CALL FOR PROPOSALS:

ORGANIZERS

  • Harvey Thorleifson, Chair
    Minnesota Geological Survey
  • Carrie Jennings, Vice Chair
    Minnesota Geological Survey
  • David Bush, Technical Program Chair
    University of West Georgia
  • Jim Miller, Field Trip Chair
    University of Minnesota Duluth
  • Curtis M. Hudak, Sponsorship Chair
    Foth Infrastructure & Environment, LLC

 

Paper No. 10
Presentation Time: 9:00 AM-6:00 PM

A WELL-PRESERVED SEQUENCE OF HIGH-ELEVATION ICE AGE ECOSYSTEMS: CAN THE ZIEGLER RESERVOIR SITE, SNOWMASS, CO BE DATED USING OPTICALLY STIMULATED LUMINESCENCE?


GRAY, Harrison, U.S. Geological Survey, Box 25046 MS 974, Denver Federal Center, Denver, CO 80225, MAHAN, Shannon A., U.S. Geological Survey, Denver Federal Center, Denver, CO 80225 and PIGATI, Jeffrey S., U.S. Geological Survey, Denver Federal Center, Box 25046, MS-980, Denver, CO 80225, hjgray10@gmail.com

The discovery of mammoth fossils during the excavation of Ziegler Reservoir, Snowmass Village, CO in October 2010 gradually revealed one of the most prolific Pleistocene paleontological sequences in North America. The fossils are found in a high altitude (2730 m) basin that may have formed when a Bull Lake glacier dammed a small catchment ~130-150 ka ago. Attempts to date wood and shells from the uppermost sediments revealed the lake was filled by at least 45 ka ago, which presents the possibility that as much as 100 ka may be represented by the lake sediments. To date the lake basin sediment, and, by inference, the fossils, we collected 11 samples retrieved from various clayey silt units across the lake basin for optically and infrared stimulated luminescence dating (OSL/IRSL). As the reservoir stratigraphy is not continuously exposed, we focused sampling along critical layers; in particular, Unit 10, a yellow oxidized layer that is exposed from lake margin to lake margin and used as a major stratigraphic marker.

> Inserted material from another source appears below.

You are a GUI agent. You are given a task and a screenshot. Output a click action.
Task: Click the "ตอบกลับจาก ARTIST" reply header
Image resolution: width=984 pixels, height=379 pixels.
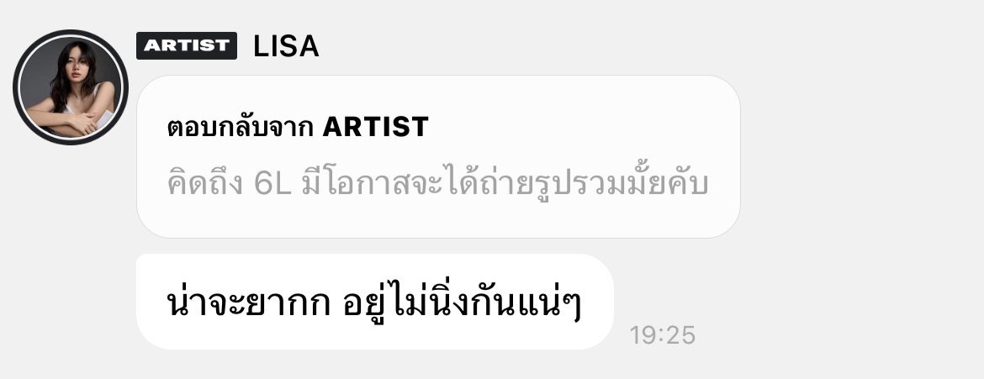pyautogui.click(x=298, y=128)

Preliminary data shows that the sediments underwent a complex history of saturation that can only be accurately addressed through multiple systems of dosimetry measurements. In-situ gamma spectrometry readings reveal that luminescence dose rates were likely dampened by exposure to ground water but did not show any significant disequilibrium in the U:Th ratios. Sediments are being dated using both infrared stimulated luminescence (IRSL) on polymineral grains of fine silt size (4 to 11 microns) and quartz optically-stimulated luminescence (OSL) on fine grained sand (180-63 microns). Preliminary responses to both OSL and IRSL dating suggest that the possibility exists that the sediments are much younger than the Bull Lake Glaciation (130-150 Ka) and may have formed during OIS 4.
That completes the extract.